--- Records ---

== == ==

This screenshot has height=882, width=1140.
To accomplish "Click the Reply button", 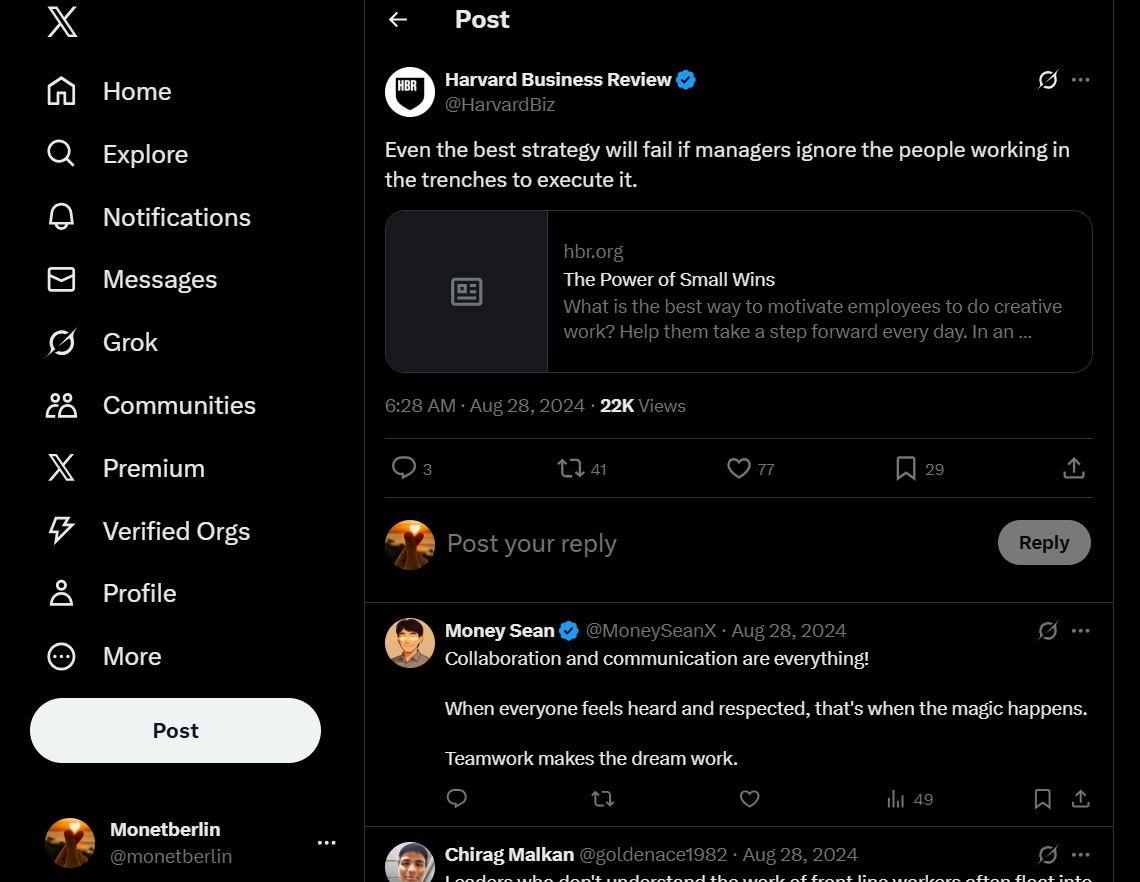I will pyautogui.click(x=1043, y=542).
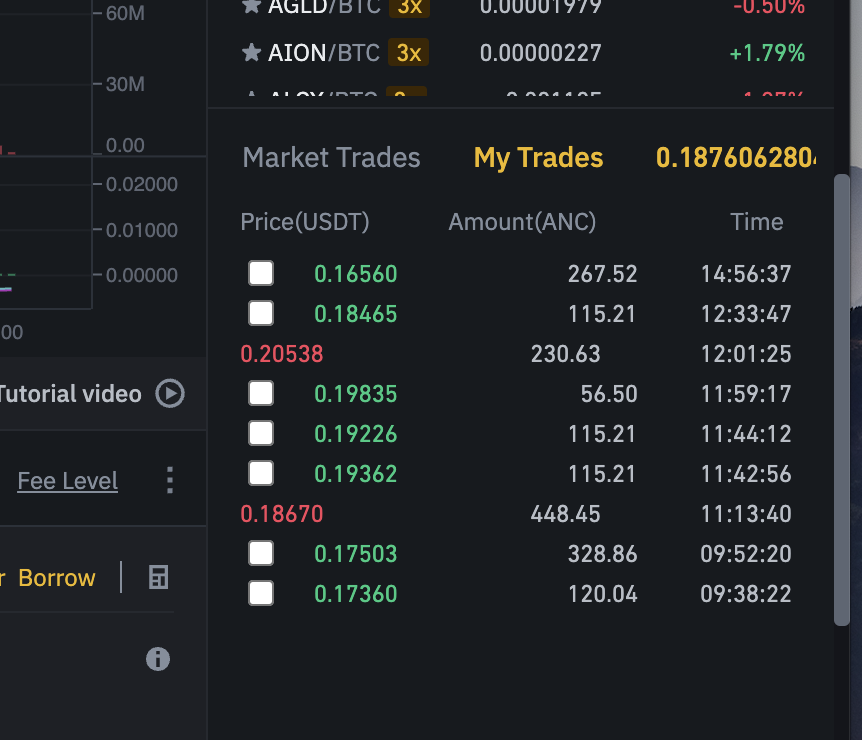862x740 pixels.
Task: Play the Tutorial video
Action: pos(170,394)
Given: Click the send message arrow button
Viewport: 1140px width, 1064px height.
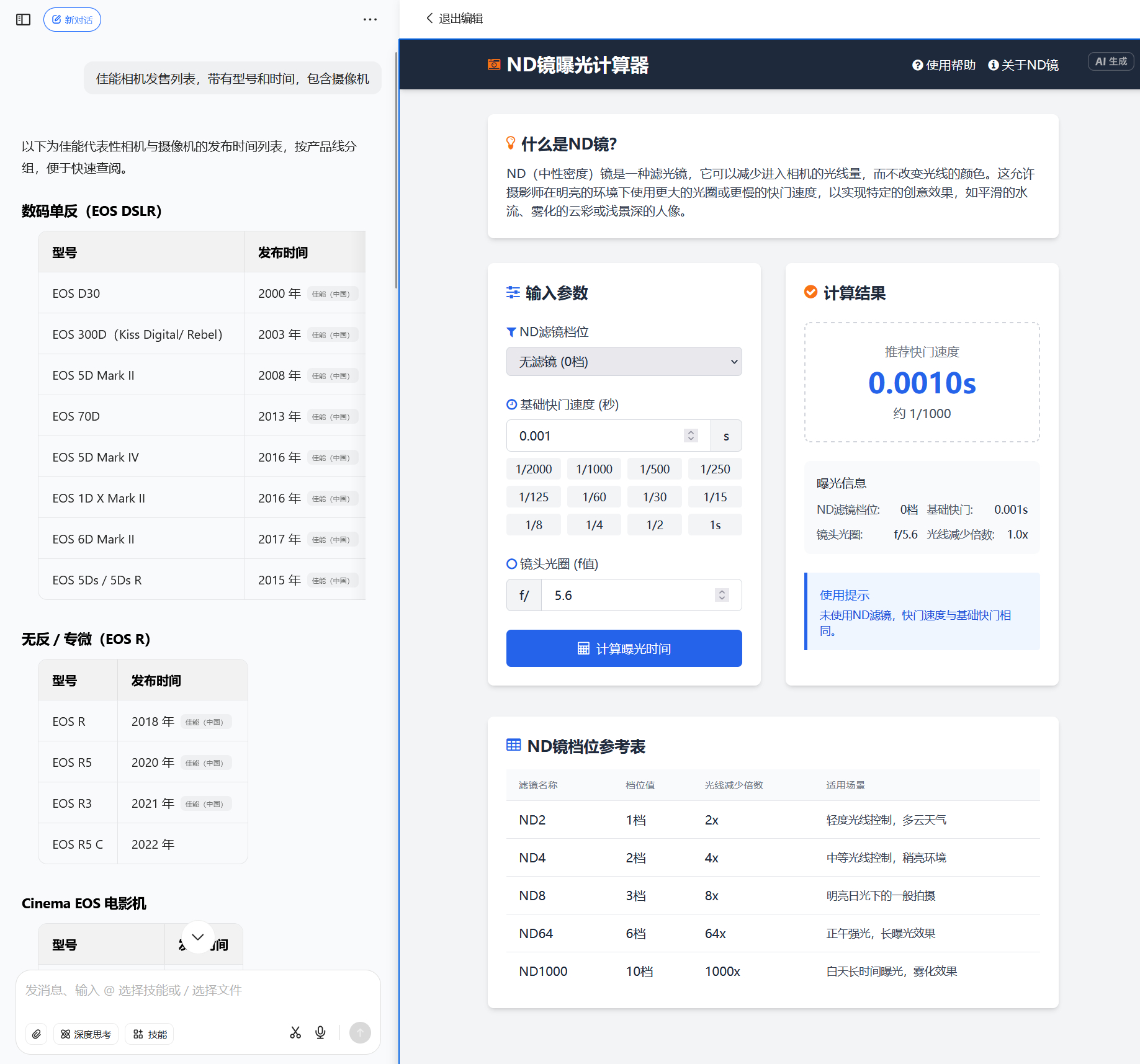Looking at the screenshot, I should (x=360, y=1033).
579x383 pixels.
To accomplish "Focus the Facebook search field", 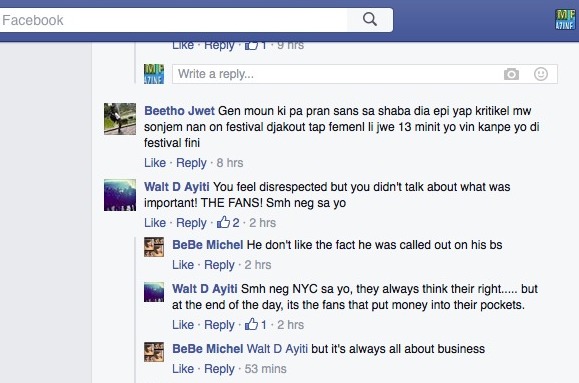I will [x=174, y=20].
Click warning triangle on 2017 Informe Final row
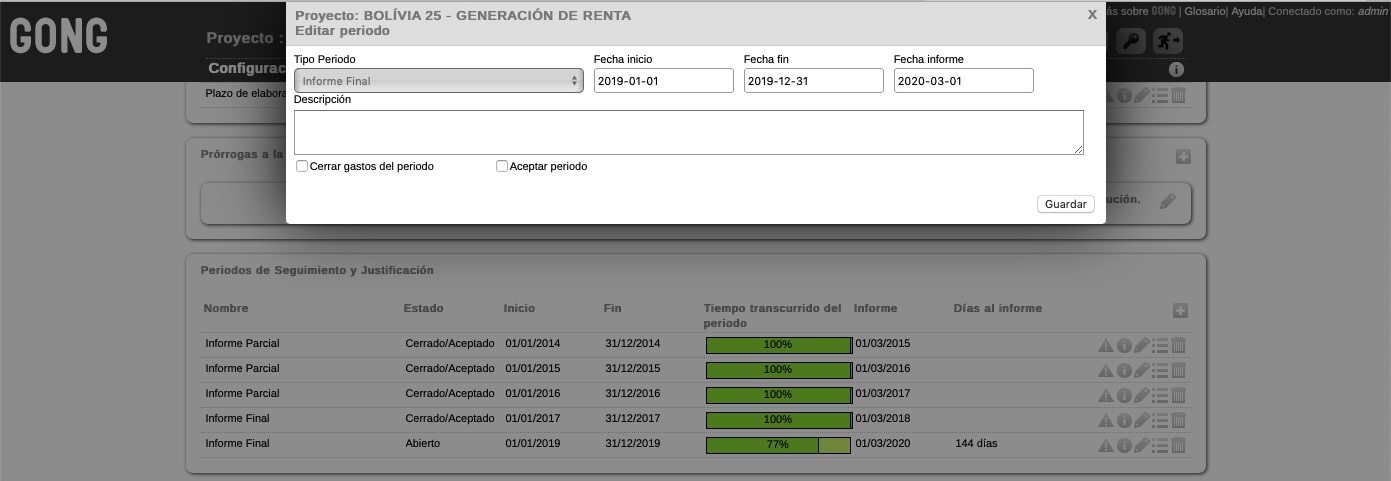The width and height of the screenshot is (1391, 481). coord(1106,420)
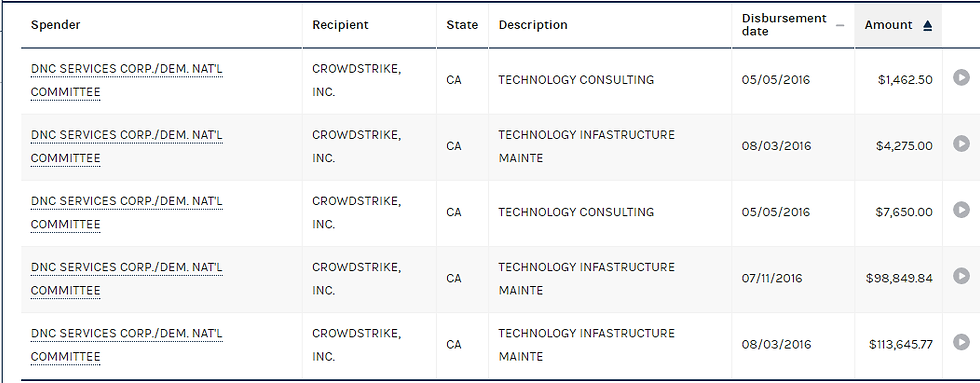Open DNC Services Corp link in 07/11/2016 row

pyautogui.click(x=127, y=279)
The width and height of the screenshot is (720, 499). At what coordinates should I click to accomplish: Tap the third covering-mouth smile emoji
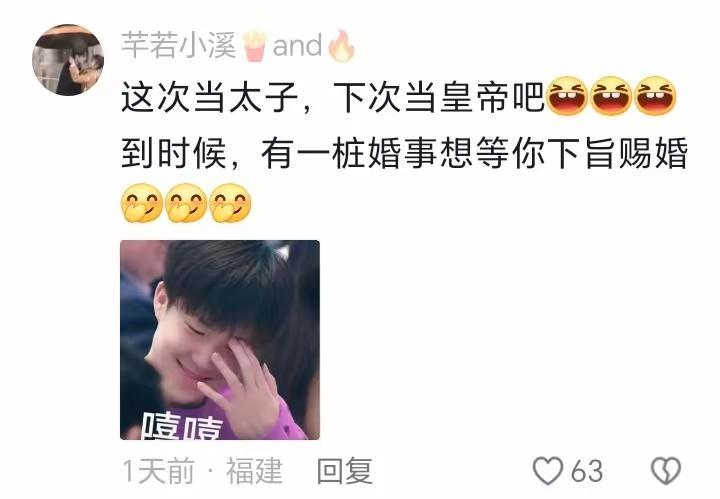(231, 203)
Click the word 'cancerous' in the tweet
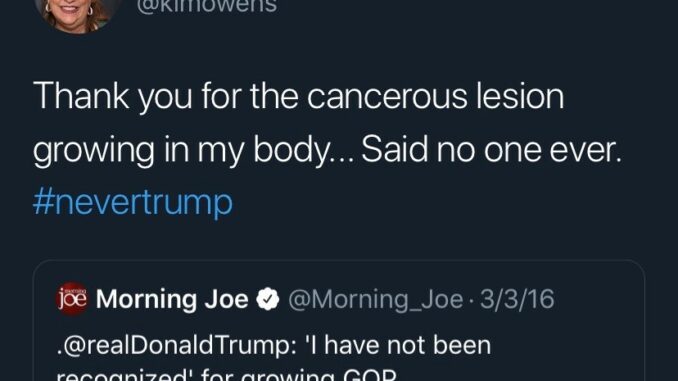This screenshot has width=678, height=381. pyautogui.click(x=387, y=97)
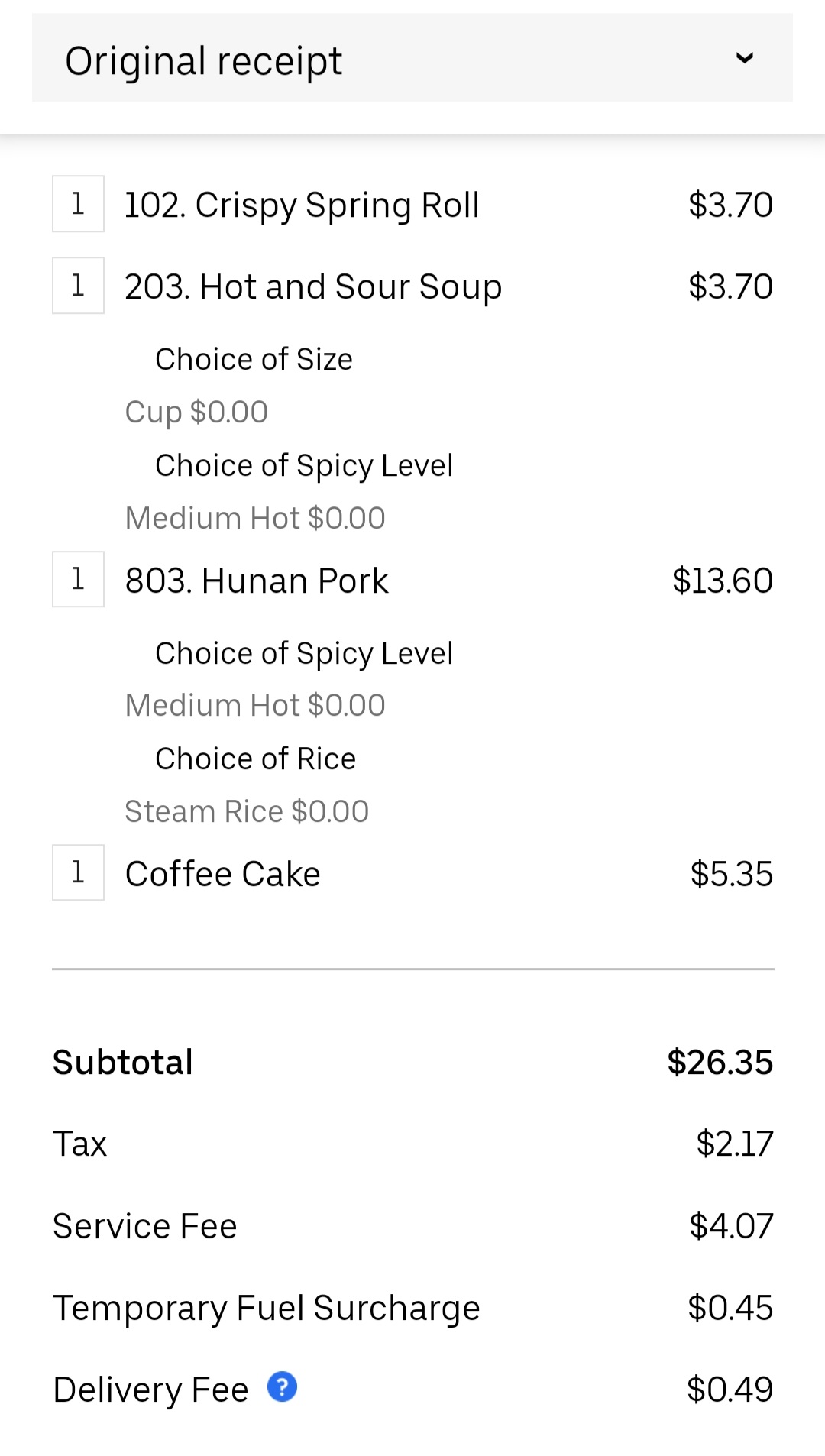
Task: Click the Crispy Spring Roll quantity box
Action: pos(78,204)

== == ==

--- Task instructions ---
Each line from the one that holds "Click warning triangle" through the end of the entries must be returned exactly, while any pictures stay out.

--- Solution below ---
Click warning triangle on 2017 Informe Final row
The width and height of the screenshot is (1391, 481). coord(1106,420)
Open DNC Services Corp link in 07/11/2016 row

pyautogui.click(x=127, y=279)
The width and height of the screenshot is (720, 499). At what coordinates should I click to accomplish: Tap the third covering-mouth smile emoji
(231, 203)
Click the word 'cancerous' in the tweet
This screenshot has width=678, height=381. pyautogui.click(x=387, y=97)
Task: Click the Crispy Spring Roll quantity box
Action: pos(78,204)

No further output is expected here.